*** Opening PROVIDED DATA ***

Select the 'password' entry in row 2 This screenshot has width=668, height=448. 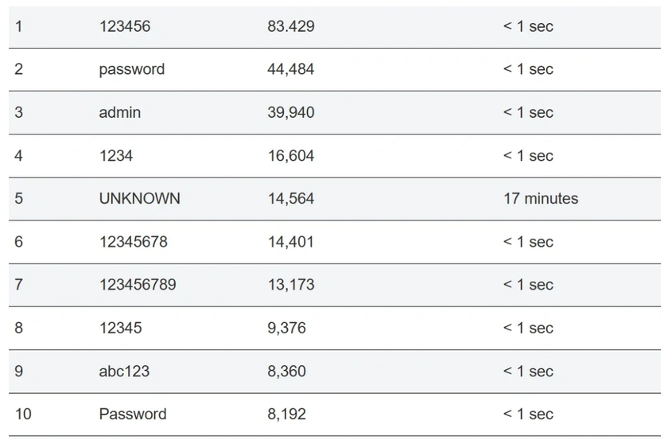coord(131,69)
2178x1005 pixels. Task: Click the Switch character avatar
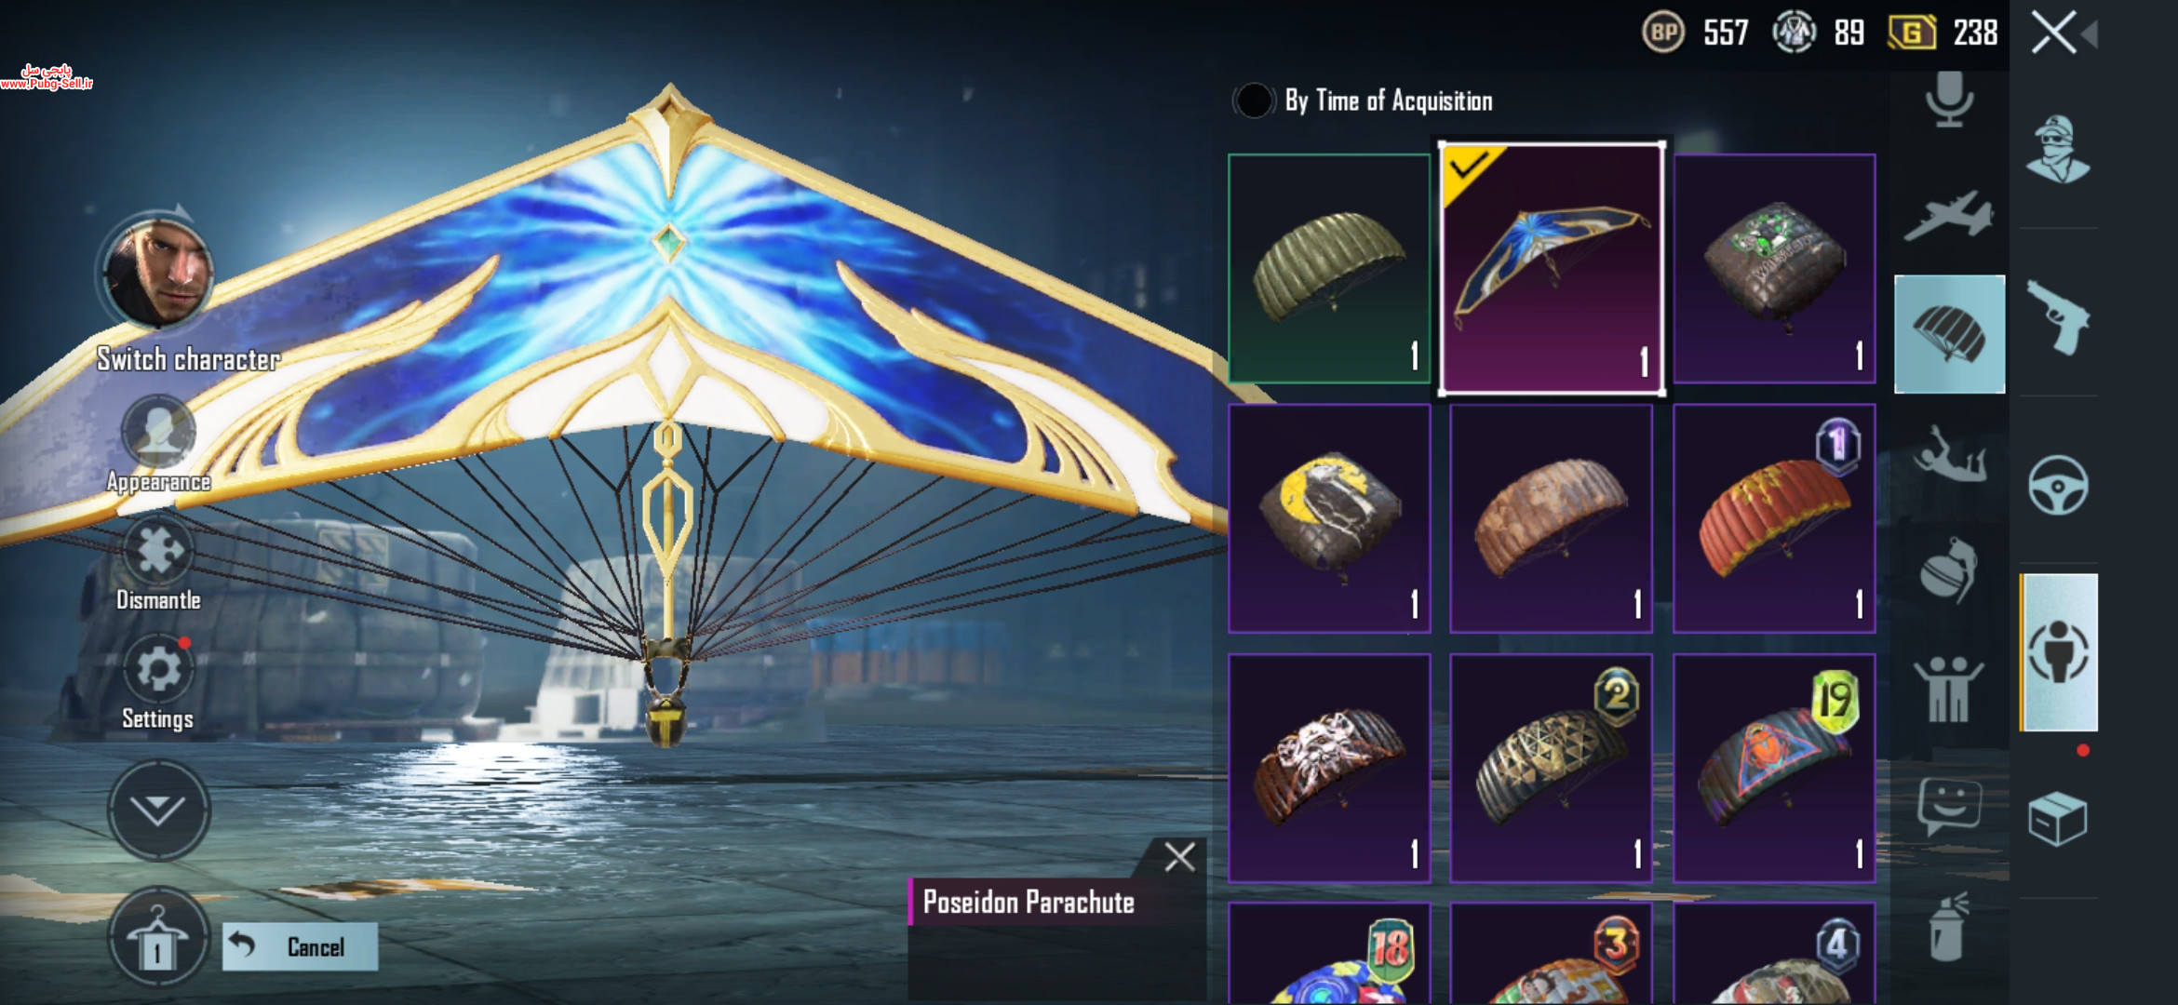point(158,271)
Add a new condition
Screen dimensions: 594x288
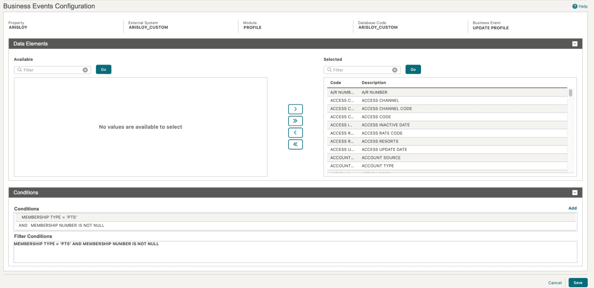(572, 208)
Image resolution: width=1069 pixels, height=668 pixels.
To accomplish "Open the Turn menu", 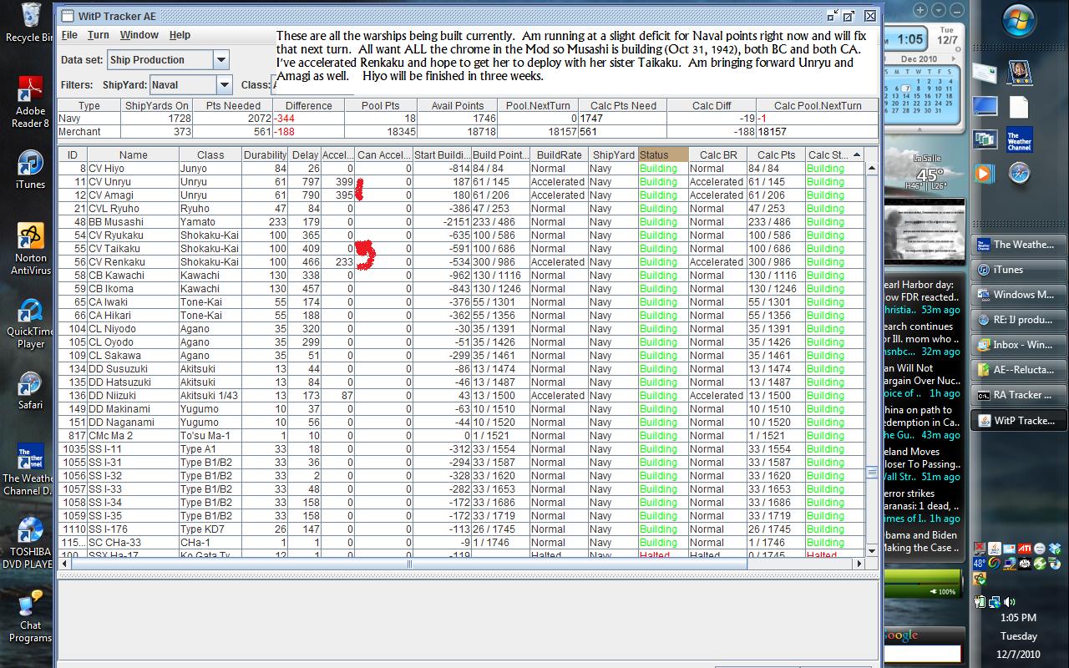I will pyautogui.click(x=99, y=35).
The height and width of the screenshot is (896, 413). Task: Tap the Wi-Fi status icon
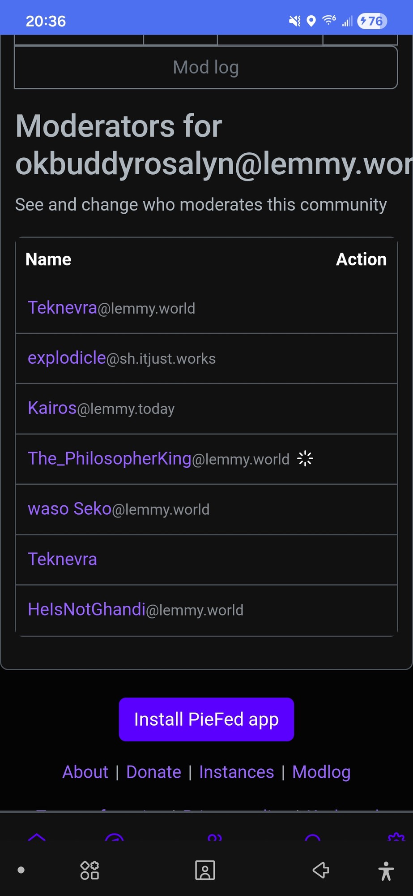[329, 20]
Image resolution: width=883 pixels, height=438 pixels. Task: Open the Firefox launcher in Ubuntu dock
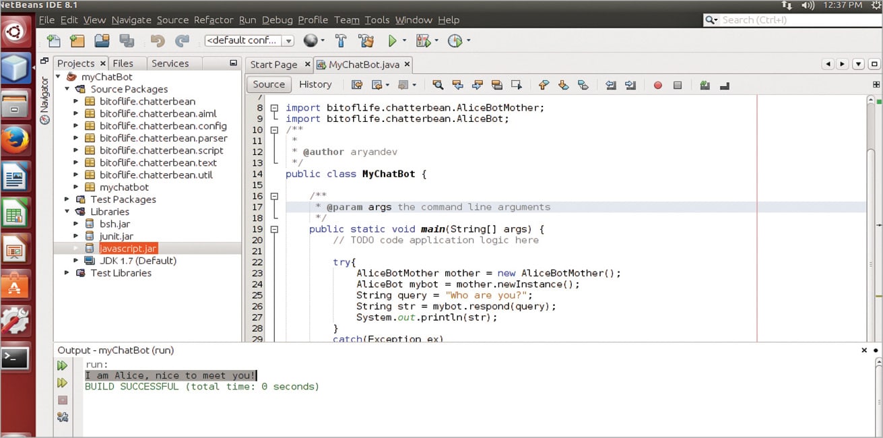tap(15, 141)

*** Closing PROVIDED DATA ***

TASK REQUIREMENTS
Give back, word for word, the lines from the line that contains "The height and" through the last line of the records, with no pictures and nothing else.

ANSWER SECTION
The height and width of the screenshot is (896, 413). Task: Tap the Wi-Fi status icon
[329, 20]
Image resolution: width=883 pixels, height=438 pixels. Task: Open the Firefox launcher in Ubuntu dock
tap(15, 141)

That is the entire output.